Given task 1: In the lecture on violence and human rights, when and where was K. Kanthasamy abducted?
Given task 2: From the lecture on violence and human rights, reproduce everything from "Ferdinand Lassalle" down to "his tragic end.", word for word.

══ Given passage ══

Violence & Human Rights

Reggie Siriwardena, 
19 June 1989

K..Kanthasamy, lawyer, relief and rehabilitation worker and human rights activist, was abducted in Jaffna on 19 June 1988 and is presumed to have been killed. Reggie Siriwardena's lecture on Violence and Human Rights was delivered at Colombo on 19 June 1989 to mark the first anniversary of the abduction, and the release of the book - An Untimely Death - A Commemoration of K.Kanthasamy [see also Kanthasamy: the Karma Yogi - Nadesan Satyendra]

"Show us not the aim without the way.
For ends and means on earth are so entangled
That changing one, you change the other too.
Each different path brings other ends in view."
Ferdinand Lassalle


I should like to begin by referring to the fact that the Kanthasamy Commemoration Committee has included at the end of its memorial volume my poem "Waiting for the Soldier". The reason for its inclusion apparently is that a friend sent it to him in Jaffna shortly before his tragic end. 

The poem was written towards the end of 1987 at a time when the hopes of peace kindled by the Indo - Sri Lankan Accord were glittering low as violence swept the country again. What the poem expresses is a sense of impotence to influence the public world - a feeling that one could only withdraw into one's intellectual interests, while being aware that one's private life might at any moment be overwhelmed by the disorder and violence outside, 

Why I refer to the subject of the poem here is that Kanthasamy's life offered an example of a very different response to the dark time through which we are living. Here was a man to whom it was open to devote his outstanding talents and abundant energies wholly to his professional vocation, and to enjoy the satisfaction and success to be derived from it.

═══
══ Recorded information ══

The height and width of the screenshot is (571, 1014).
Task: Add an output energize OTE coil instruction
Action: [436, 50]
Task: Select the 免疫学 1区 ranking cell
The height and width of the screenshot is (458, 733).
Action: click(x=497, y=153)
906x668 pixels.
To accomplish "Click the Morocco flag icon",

═══
══ Recorded information ══

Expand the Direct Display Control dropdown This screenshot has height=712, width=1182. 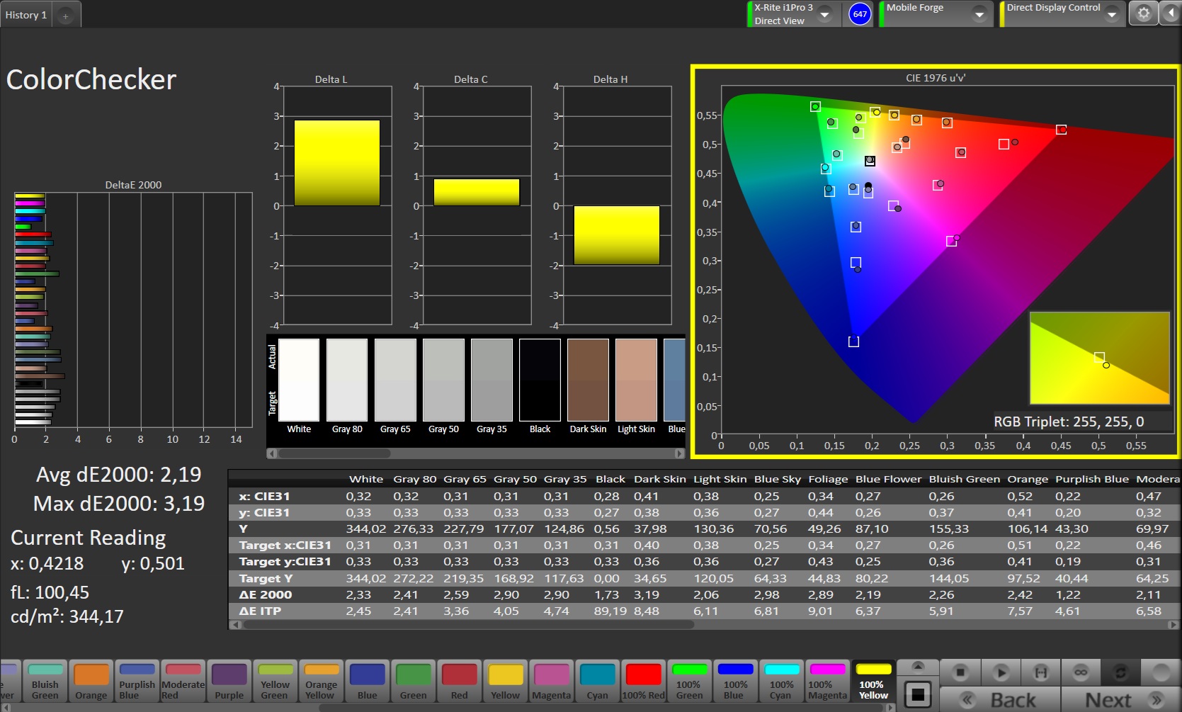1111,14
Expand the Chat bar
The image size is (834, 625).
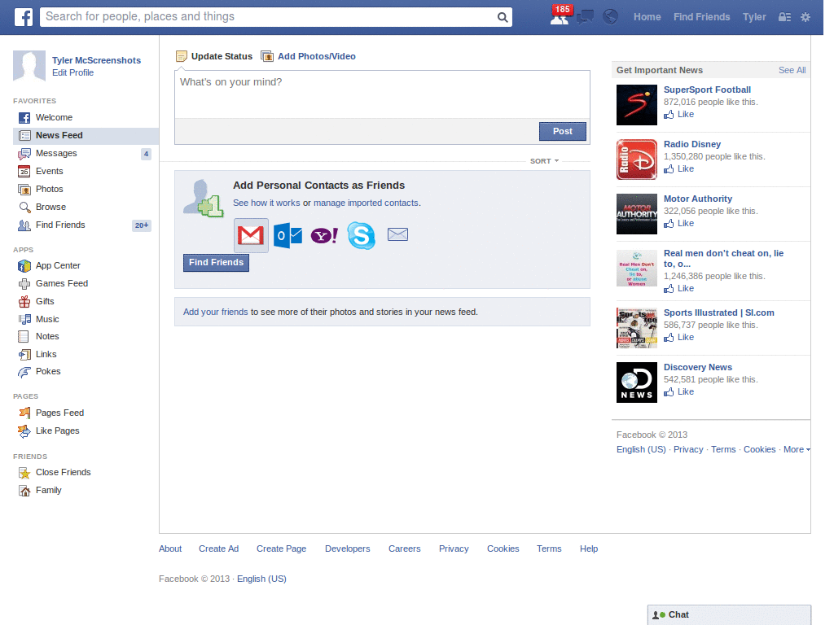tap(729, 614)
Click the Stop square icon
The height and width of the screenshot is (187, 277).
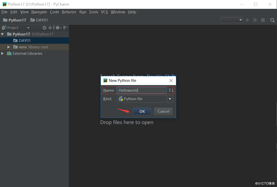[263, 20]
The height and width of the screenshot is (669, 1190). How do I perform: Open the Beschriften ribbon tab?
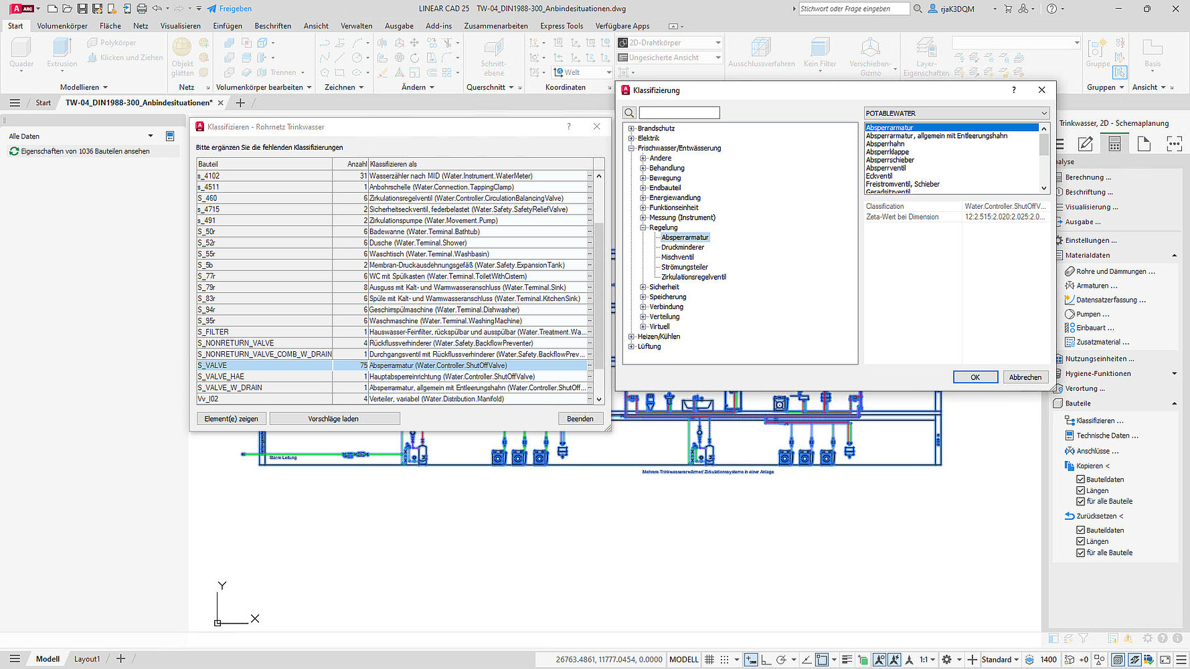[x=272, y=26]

═══

Task result 1: In Jaffna on 19 June 1988.

Task result 2:
Ferdinand Lassalle


I should like to begin by referring to the fact that the Kanthasamy Commemoration Committee has included at the end of its memorial volume my poem "Waiting for the Soldier". The reason for its inclusion apparently is that a friend sent it to him in Jaffna shortly before his tragic end.